The Complaint lists former football players from across the USA. They played the game at universities ranging from Stanford, Boston College, and Vanderbilt, to Valdosta State and Ft. Valley State.
The complaint claims that the NCAA had a duty to educate former players about the risks of concussions and asks an Atlanta Georgia Court to establish protocols to prevent, mitigate, monitor, diagnose, and treat brain injuries; and to offer education and needed medical monitoring to its former players.
The attorneys for all the players are, Roger Orlando and Ronnie Mabra. Mr. Orlando says that the NCAA has not taken the necessary steps to protect these former players: “For decades the NCAA knew of the dangers of head injuries to student athletes. Indeed, its founding was based in part on the brutality of the game in the early 1900s. These injuries have affected former players of all ages at all levels of college football.”
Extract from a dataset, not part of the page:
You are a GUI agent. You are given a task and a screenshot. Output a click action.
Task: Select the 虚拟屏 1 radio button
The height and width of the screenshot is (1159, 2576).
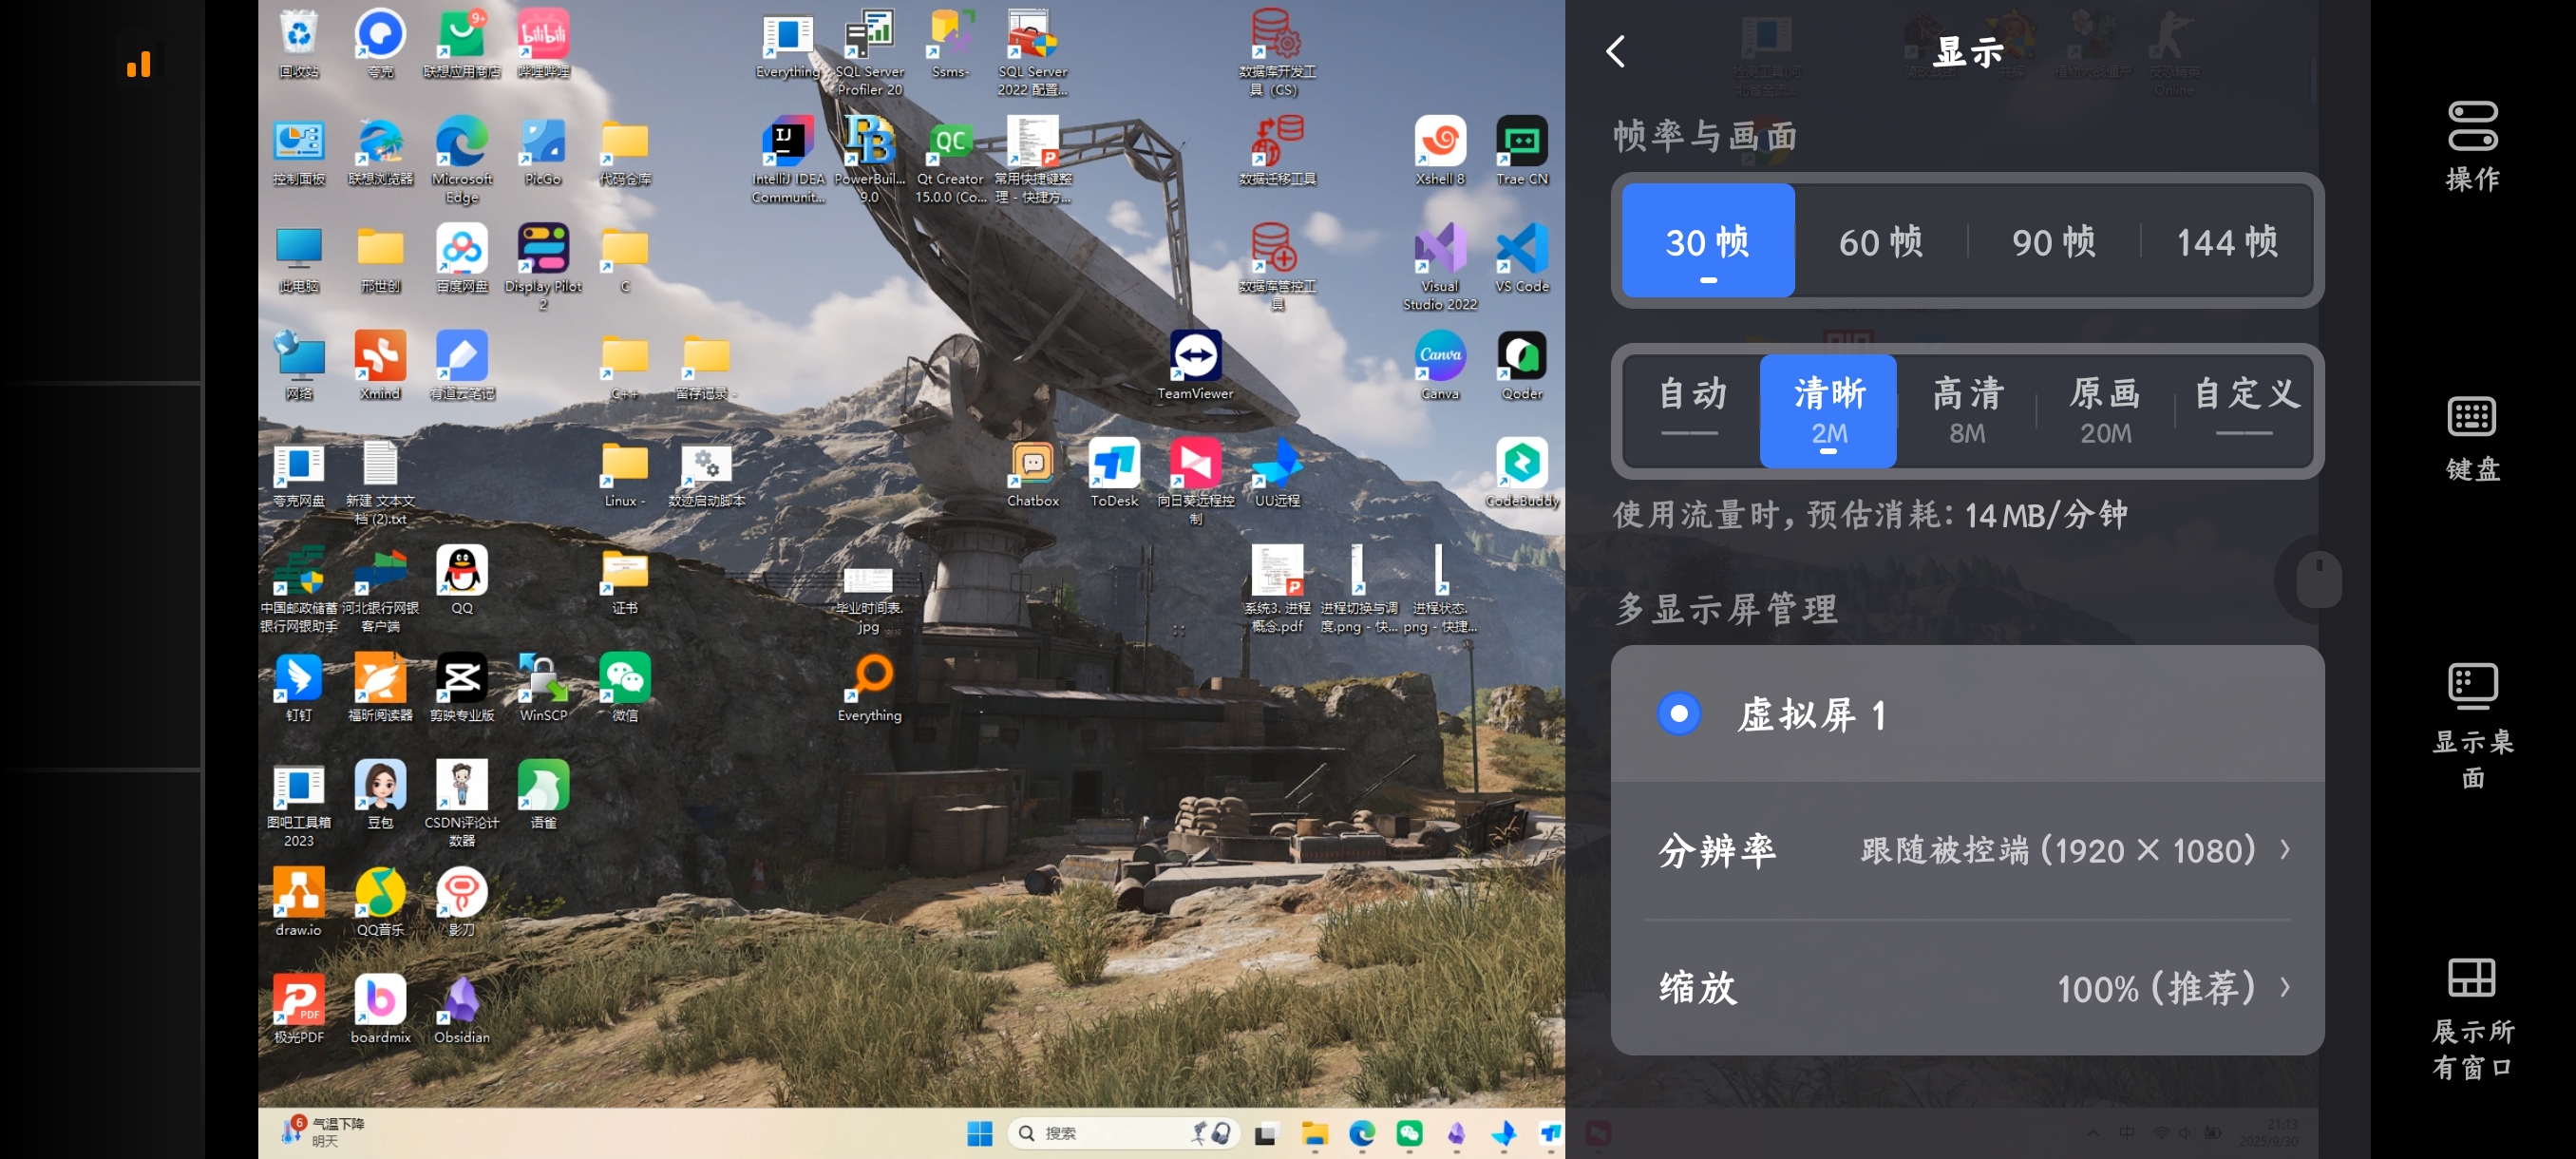coord(1679,714)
Mr. Mabra, counsel on the filed action and a former Georgia Tech football player and current state legislator notes: “of all cases recently filed, none have the diversity and true representation that this filed case has,” noting that concussions harmed players from large well known universities to small state based colleges.
The complaint seeks a court-supervised, NCAA-funded, comprehensive medical monitoring program to benefit former football players.